Eduardo Matos, chefe da assessoria de estratégia da Embrapa (Empresa Brasileira de Pesquisa Agropecuária), também aponta a diminuição do orçamento —tanto das universidades quanto da própria Embrapa— como uma possível justificativa para a redução da quantidade de novos alunos nas ciências agrárias.
Job Vieira, analista e supervisor da área de inteligência estratégica da empresa, afirma que, por ser impactado por desafios como emergência climática, mudança nos sistemas alimentares, transição energética e transformação digital, o campo oferece cada vez mais oportunidades aos titulados.
Entre 2010 e 2021, segundo o estudo do CGEE, o emprego total de mestres e doutores cresceu, respectivamente, 7,2% e 8,9% ao ano. A área da agricultura, pecuária, produção florestal, pesca e aquicultura têm índices próximos da média, de 7,5% para mestres e 9,2% para doutores.
Como caminhos para aumentar a quantidade de ingressantes em cursos de pós-graduação das ciências agrárias, Vieira e Matos defendem o investimento em infraestrutura e o aumento da quantidade e do valor das bolsas concedidas. Vieira também sugere o acréscimo de disciplinas que conversem com a ciência de dados, a fim de contemplar tecnologias como a agricultura de precisão e o uso de drones, sensores e inteligência artificial na coleta e análise de informações.
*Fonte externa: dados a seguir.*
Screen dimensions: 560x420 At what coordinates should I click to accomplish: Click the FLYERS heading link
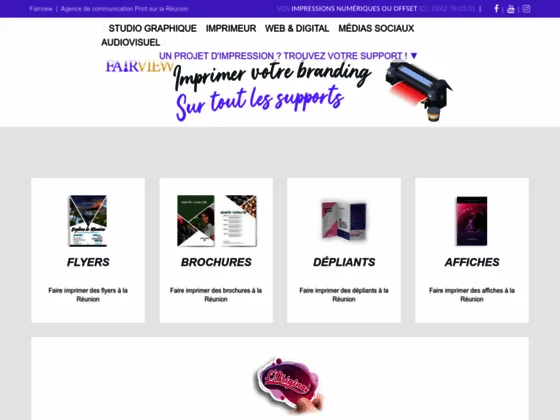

Ambos apoiam o estágio proposto por Carvalho, da Capes. “A formação na pós-graduação deve estar orientada para atender as demandas do mundo do trabalho como um todo —da indústria, do setor produtivo, do empreendedorismo—, e não só voltada à pesquisa e à docência. Assim, o estudante tem a segurança de que ele entrará no mercado e terá diversas oportunidades”, diz Matos.